Собственно говоря, глубокая привязанность Лили к своим родителям моего отца озадачивала. Сам он сохранил в памяти только один яркий моментальный снимок своего отца. И не мог понять, по какой причине то или иное воспоминание делается для нас значительным: потому ли, что мы видели эту сцену только однажды, или потому, что она повторялась неоднократно.
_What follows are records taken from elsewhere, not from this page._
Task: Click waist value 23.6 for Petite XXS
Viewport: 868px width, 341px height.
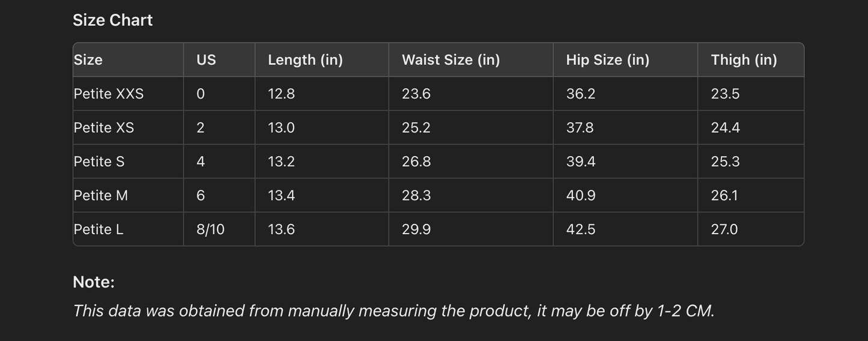Action: pyautogui.click(x=416, y=94)
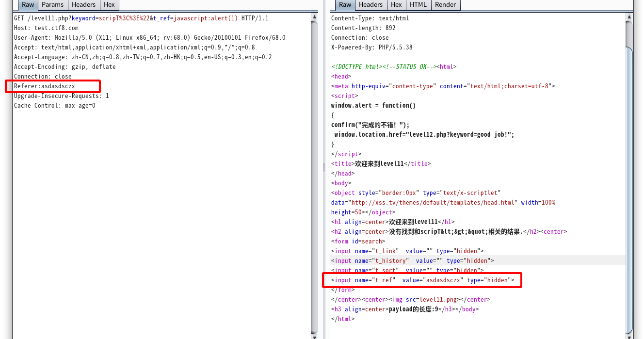Select the request Raw tab
This screenshot has height=339, width=644.
[28, 5]
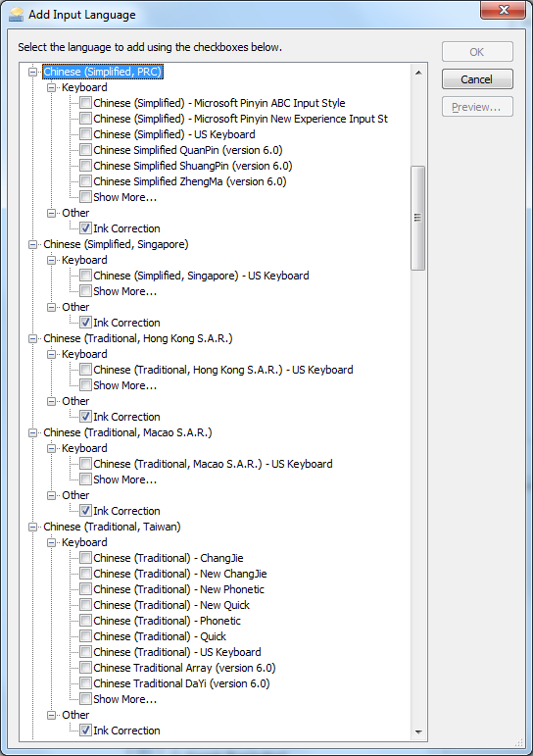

В конце концов, не исключено, что именно так заканчивался каждый воскресный обед. Отец моего отца заправляет за ворот камчатную салфетку. Густые волосы его сверкают от бриолина. Его жена, мать моего отца, которая на запечатленной картинке предстает растрепанной, подносит ложку ко рту. Суп с зеленым горошком… да, в белой фаянсовой супнице на середине стола дымится тот самый суп с горошком и с плавающими капельками жира на желто-зеленой поверхности. На скатерти, в мелких тарелочках – горки поджаренного хлеба. Все это мой отец видел совершенно отчетливо. Видел и самого себя – мальчишкой в черном жилетике, сидящим напротив матери. Отец моего отца, неведомо почему, вдруг разражается криком, срывает с груди салфетку, вскакивает и одним махом сдергивает со стола скатерть.

Мой отец запомнил именно этот момент. Над супницей взлетают горошины, желто-зеленая жижа, выплескиваясь, ошпаривает ему колени, а гренки разлетаются в разные стороны, как крылатые ангелочки.

В тот вечер, под сенью искусственной пальмы, мой отец, держа руку Лили в своей, рассказал и об этом.

Тогда Лили переменила тему:

– Я больше не хочу…

– Чего ты не хочешь?

– Ужасно сказать. Но мне хочется быть другой.

– Другой?

– Не такой, как папочка с мамочкой.

К ним подошла Юдит Гольд, которая принесла им чай. Она невольно услышала их разговор.

– А какой же ты хочешь быть, Лилике?

Та подняла на нее глаза, потом на отца. И тихо, но твердо ответила:

– Не еврейкой – уж точно!

В этой фразе, возможно, скрывалась и доля враждебности.

Юдит Гольд растерла на столике капельку чая и резко ответила:

– Ну это уж не вопрос желания.

И с напыщенным видом, как будто Лили оскорбила лично ее, удалилась.

Мой отец задумчиво посмотрел ей вслед.

– Я знаю одного епископа, – заявил он. – Мы напишем ему. Что хотим перейти в христианство. Ты согласна?

Мой отец, по своей привычке, сильно преувеличивал. Разумеется, никакого епископа он не знал. Но был уверен, что рано или поздно, если постарается, он такого найдет.

Лили погладила его по руке:

– Ты не сердишься?

Но отец уже плыл по течению.

– Да я тоже об этом думал.

* * *

В ночном поезде, по дороге в Авесту, глядя, как мимо окна проносятся станции, мой отец решил для себя проблему. Нет, конечно, мысль принять христианство ему в голову раньше не приходила. Ему просто было не важно, что он еврей. Уже подростком его настолько поглотила Идея, эта новая вера, что для такого рода старья в душе его просто не осталось места. Если это так важно для Лили, решил он, то он найдет какого-нибудь священника. Или епископа. Да самого Папу Римского, уж если на то пошло.

Поезд миновал Муталу, Халльсберг, Эребру. Мой отец, сидя в купе, сочинял письмо.

Ну вот, моя милая, моя дорогая Лилике, ты знаешь теперь, что я человек, навсегда обрученный с идеей борьбы за свободу и справедливость, которой увлечены сегодня сыны всех народов. И если ты будешь (ведь это так?) моей спутницей в повседневной жизни, то и в этом будь мне верным товарищем!

Ты вышла из буржуазной среды – стань теперь боевой и стойкой социалисткой!

Ты ведь правда этого хочешь? До Рождества, когда мы, надеюсь, снова увидимся, я буду считать дни!

(А с епископом, как только приеду в Авесту, я договорюсь.)

Обнимаю и крепко-крепко целую. Твой Миклош.